Wednesday, October 29, 2008

Central Banks Have Become Market Destroyers 10-28-2008

The market was more honest than most paid pundits and special interest policymakers. Market participants knew the crisis was not merely a passing liquidity crunch, but a widespread insolvency created by excessive asset value unsupported by compensatory revenue. Insolvency will translate into sharp declines in asset price. The government can destroy the market in the name of saving it but the laws of market cannot be negated by government intervention.

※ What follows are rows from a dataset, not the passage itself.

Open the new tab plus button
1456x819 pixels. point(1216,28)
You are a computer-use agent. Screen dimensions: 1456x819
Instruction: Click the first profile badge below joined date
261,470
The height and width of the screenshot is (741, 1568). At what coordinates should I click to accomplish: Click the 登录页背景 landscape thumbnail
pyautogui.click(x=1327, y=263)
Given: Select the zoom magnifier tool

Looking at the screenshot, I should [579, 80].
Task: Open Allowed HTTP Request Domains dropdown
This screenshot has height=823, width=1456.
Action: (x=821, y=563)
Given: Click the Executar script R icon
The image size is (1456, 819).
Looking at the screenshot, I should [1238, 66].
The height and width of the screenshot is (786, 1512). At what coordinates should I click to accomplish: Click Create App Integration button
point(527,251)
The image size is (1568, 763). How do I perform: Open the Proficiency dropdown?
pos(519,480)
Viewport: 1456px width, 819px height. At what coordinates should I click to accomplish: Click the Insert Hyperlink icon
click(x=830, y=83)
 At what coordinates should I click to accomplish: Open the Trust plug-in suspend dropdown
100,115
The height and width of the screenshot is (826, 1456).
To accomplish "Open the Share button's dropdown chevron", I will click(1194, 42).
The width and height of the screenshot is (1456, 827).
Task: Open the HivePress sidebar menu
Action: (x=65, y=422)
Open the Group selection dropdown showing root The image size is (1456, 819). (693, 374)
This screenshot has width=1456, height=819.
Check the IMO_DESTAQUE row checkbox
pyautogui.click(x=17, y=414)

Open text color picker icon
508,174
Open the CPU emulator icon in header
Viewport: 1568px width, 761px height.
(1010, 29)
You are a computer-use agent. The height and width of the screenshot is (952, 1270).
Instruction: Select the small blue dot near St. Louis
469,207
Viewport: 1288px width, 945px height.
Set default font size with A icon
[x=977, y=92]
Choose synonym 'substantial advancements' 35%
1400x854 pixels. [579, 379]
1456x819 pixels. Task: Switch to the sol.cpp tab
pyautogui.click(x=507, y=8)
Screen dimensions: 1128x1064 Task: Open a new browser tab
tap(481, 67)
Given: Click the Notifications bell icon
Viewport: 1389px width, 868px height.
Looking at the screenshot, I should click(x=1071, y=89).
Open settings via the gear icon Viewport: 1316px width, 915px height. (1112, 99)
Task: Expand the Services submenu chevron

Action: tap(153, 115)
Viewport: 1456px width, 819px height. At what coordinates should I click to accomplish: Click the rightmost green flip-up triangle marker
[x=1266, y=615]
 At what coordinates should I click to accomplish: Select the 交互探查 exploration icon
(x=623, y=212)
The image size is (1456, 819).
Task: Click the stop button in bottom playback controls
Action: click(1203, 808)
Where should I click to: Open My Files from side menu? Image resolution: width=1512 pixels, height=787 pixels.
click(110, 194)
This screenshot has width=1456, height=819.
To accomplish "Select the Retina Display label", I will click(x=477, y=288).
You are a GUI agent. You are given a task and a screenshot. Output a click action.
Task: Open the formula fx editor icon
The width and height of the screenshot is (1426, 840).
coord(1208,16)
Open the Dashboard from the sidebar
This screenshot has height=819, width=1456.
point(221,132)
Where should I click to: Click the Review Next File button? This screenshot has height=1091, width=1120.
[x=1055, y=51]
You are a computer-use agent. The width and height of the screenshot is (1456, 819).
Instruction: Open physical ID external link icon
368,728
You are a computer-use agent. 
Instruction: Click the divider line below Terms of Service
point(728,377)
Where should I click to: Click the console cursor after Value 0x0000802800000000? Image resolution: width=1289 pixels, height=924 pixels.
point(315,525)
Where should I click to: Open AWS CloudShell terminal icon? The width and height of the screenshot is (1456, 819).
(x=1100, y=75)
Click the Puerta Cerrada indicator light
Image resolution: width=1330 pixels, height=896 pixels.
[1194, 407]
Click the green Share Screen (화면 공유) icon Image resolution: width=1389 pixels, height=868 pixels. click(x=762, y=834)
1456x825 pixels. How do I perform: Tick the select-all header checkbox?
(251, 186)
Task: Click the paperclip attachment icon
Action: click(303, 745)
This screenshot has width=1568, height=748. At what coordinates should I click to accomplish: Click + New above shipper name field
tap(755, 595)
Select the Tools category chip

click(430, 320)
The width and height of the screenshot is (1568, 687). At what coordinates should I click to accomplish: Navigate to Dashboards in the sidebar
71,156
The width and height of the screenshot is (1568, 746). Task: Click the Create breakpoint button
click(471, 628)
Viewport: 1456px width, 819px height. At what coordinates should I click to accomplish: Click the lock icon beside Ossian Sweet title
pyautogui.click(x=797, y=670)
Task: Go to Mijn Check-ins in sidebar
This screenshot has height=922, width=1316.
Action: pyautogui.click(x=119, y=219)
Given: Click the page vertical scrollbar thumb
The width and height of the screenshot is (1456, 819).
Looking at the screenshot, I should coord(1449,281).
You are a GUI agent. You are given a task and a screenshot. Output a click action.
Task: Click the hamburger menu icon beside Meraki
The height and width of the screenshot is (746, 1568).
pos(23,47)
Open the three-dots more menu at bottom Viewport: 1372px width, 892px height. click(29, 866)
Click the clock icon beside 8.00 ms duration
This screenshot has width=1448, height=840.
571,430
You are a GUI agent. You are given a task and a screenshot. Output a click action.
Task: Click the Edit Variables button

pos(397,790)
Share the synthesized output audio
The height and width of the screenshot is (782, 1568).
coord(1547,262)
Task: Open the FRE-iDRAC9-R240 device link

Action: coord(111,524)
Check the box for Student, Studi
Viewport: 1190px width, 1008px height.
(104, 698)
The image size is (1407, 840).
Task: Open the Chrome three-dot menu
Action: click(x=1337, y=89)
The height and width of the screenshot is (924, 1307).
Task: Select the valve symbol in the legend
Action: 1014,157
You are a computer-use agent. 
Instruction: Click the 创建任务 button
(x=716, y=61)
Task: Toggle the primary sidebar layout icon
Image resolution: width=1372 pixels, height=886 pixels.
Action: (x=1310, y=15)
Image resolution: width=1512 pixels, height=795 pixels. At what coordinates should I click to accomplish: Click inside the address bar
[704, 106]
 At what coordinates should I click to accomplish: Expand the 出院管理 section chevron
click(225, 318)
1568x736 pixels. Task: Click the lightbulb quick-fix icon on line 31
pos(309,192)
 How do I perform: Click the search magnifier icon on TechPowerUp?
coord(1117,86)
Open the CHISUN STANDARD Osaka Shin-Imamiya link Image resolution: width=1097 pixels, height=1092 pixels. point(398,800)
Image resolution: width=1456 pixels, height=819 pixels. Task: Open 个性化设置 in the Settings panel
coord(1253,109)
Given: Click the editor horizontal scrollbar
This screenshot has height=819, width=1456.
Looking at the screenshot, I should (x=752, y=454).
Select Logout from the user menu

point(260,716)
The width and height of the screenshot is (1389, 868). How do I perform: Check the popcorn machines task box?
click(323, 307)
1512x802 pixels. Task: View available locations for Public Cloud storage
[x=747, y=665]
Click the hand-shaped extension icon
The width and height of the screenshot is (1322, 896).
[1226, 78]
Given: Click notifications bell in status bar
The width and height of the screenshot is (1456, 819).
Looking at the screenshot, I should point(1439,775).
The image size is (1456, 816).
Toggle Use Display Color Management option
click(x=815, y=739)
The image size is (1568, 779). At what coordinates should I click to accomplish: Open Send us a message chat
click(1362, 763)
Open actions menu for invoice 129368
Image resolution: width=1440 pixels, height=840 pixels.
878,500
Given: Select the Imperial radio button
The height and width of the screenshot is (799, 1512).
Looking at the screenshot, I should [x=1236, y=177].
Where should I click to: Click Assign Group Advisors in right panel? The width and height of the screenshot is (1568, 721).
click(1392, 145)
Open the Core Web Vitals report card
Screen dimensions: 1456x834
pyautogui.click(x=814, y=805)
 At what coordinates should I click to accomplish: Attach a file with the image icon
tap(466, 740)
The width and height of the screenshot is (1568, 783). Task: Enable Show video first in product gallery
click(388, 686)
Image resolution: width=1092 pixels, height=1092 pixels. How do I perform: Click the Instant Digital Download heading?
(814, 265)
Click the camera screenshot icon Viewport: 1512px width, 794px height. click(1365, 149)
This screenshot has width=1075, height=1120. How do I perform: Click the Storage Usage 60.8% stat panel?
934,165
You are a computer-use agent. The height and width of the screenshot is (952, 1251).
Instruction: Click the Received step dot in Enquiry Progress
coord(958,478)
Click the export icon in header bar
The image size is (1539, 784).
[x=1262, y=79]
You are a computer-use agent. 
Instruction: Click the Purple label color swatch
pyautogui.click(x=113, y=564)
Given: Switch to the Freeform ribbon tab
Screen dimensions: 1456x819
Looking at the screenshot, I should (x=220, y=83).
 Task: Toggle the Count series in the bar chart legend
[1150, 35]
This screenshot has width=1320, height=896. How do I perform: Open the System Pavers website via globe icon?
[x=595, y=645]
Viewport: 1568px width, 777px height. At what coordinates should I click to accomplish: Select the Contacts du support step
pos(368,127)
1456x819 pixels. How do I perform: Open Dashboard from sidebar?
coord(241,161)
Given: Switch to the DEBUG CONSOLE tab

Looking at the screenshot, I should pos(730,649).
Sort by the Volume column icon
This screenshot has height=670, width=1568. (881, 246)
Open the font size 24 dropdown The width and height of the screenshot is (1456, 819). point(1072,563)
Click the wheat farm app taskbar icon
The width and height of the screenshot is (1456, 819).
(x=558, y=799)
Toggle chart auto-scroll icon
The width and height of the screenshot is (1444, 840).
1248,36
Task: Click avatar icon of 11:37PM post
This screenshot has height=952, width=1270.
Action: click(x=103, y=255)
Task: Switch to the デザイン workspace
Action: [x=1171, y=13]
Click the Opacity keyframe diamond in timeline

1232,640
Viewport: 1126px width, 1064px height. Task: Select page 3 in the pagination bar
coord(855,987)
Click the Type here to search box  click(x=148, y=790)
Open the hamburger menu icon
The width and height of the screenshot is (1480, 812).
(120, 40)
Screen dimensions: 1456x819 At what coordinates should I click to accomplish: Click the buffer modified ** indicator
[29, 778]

The recent opening of the Federal Reserve discount window to borrowings by commercial banks, collateralized by illiquid assets, and the extension of discount window access to investment banks have pushed the central bank across the line of being a lender of last resort to being a market destroyer. It is no wonder that its liquidity injection moves have failed to moderate seizure of global credit markets. This is because the central bank, not constrained by the supply and market value of money, can set the price of illiquid asset by fiat, thus destroy the very function of the market in setting meaningful prices that can defuse market seizure. Central bank intervention into credit markets to artificially support asset prices above market levels carries no fundamental market implication, save the impact of future inflation. The market knows that asset prices assigned by the central bank are not real and will be adjusted downward as soon as central bank intervention ends. And until central bank intervention ends, the market remains in suspension.